Saturday, November 28, 2015

si pandir

sudah akan segera dimulai jon, apakah gue belajar? jawabannya sudah pasti kawan, tidak. gue sudah sangat sibuk dengan puisi-puisi tak karuan gue yang memenuhi segala penjuru buku yang masih sangat memungkinkan untuk menulis puluhan puisi lagi sebelum akhirnya gue salin ke word. alhasil, ketika menunggu waktu yang tinggal seper sekian menit ini gue hanya mampu berdoa agar semuanya berjalan lancar. parahnya, gue baru ingat tentang hal besar ini semalam ketika gue tengah duduk merenung di depan tv. dengan perasaan senang bercampur dag-dig-dug gue mempersiapkan diri, seenggaknya agar gue enggak lupa dan tiba di warnet tepat pada waktunya. benar, gue berhasil tiba di warnet tepat pada waktunya, namun itu warnet pertama, karena ternyata warnet pertama sangat sarat gamers hingga tak menyisakan 1 komputerpun. alhasil gue berlari ke warnet kedua, emang dasar rezeki anak sholeh pas gue tiba ternyata masih banyak tersisa komputer untuk gue, tapi sayang ini adalah warnet yang di peruntukan untuk para gamers alhasil konsentrasi gue semakin semerawut, ditambah lagi dengan anak yang memutar mp3 sekeras jidat, malah lagunya lagu yang gak gue ngerti amboi.
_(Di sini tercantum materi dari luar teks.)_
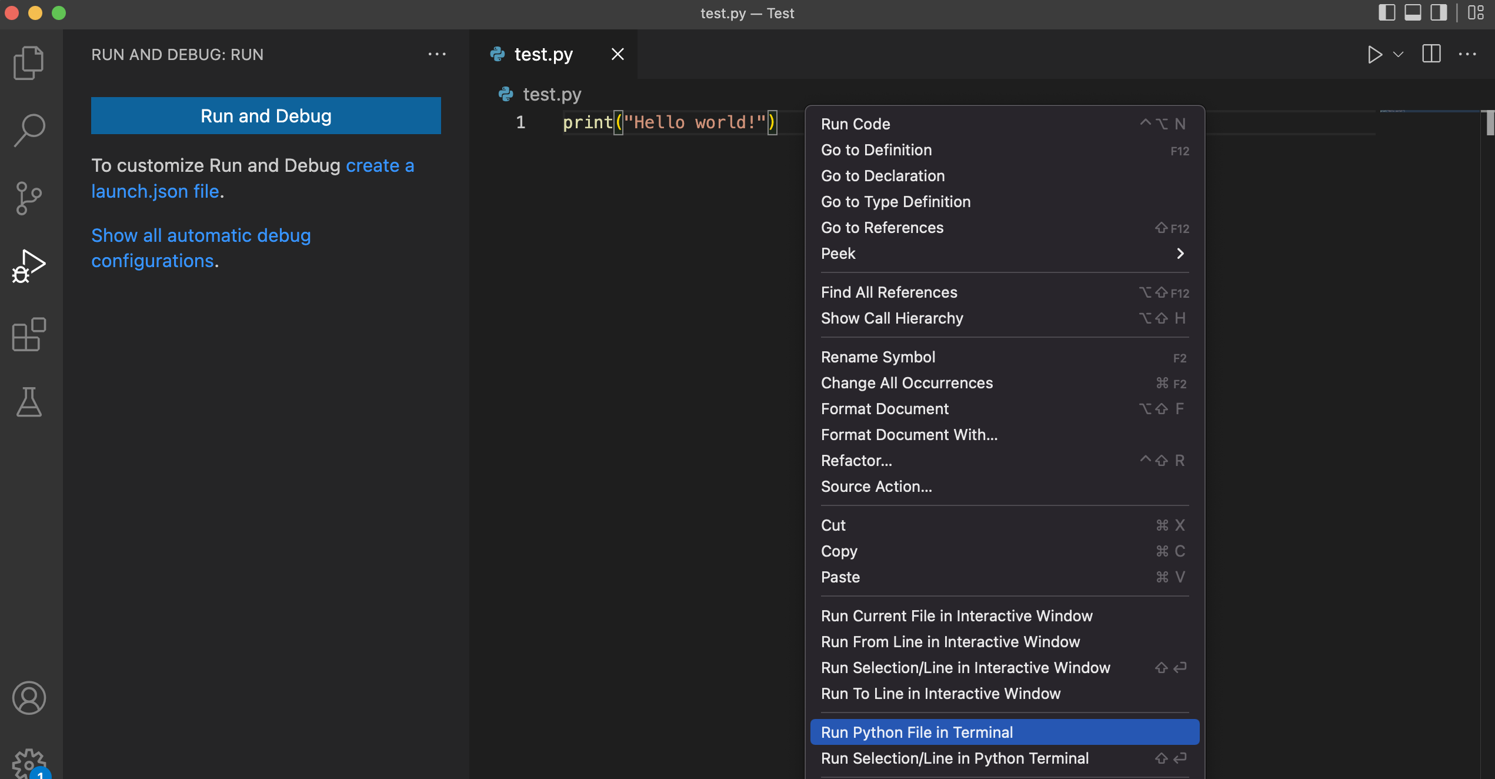Split the editor right

tap(1431, 54)
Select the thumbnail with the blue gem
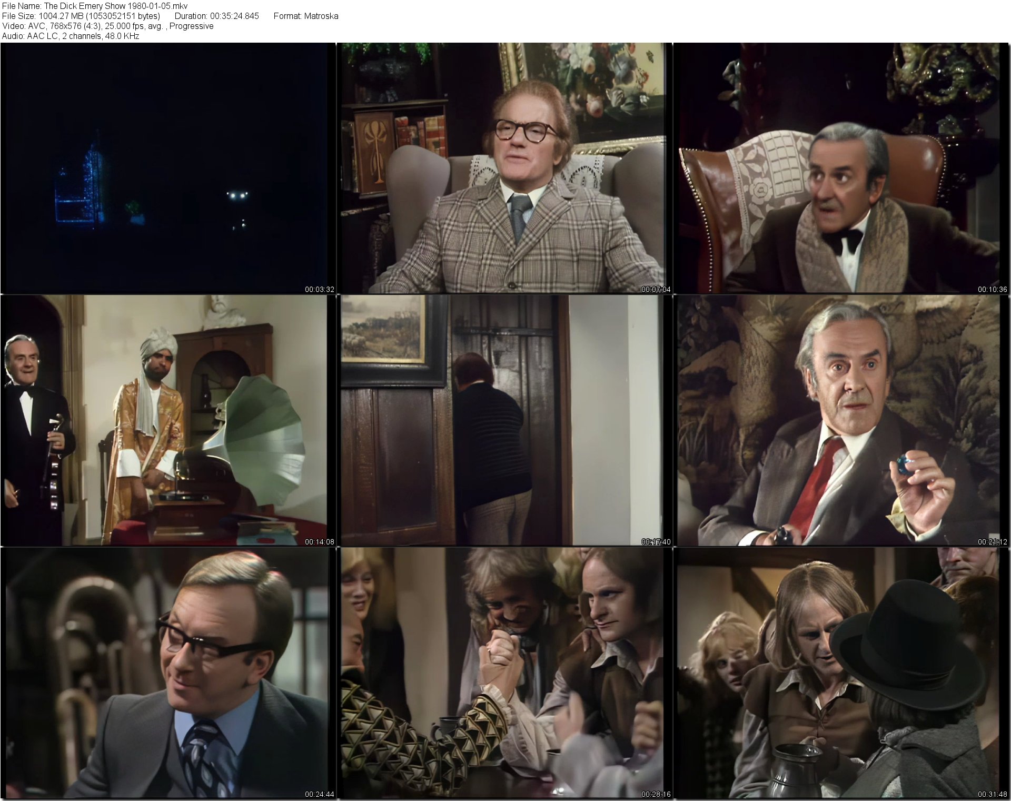This screenshot has height=801, width=1011. coord(841,420)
soal didepan mata, gue semakin gila. udahlah, kalopun gak bisa yang terpenting gue udah usaha, apapun hasilnya jelas sudah itu adalah kesalahan yang telah gue ciptakan sendiri. biarlah, nasi sudah enyah dan dimakan oleh ikan lele. anggap aja, ini sebagai game yang telah selesai gue lalui dengan keadaan tak sadarkan diri alias mabok. meskipun didalam hati ada sedikit penyesalan, wajarlah manusia *biar gini-gini kan gue juga manusia*.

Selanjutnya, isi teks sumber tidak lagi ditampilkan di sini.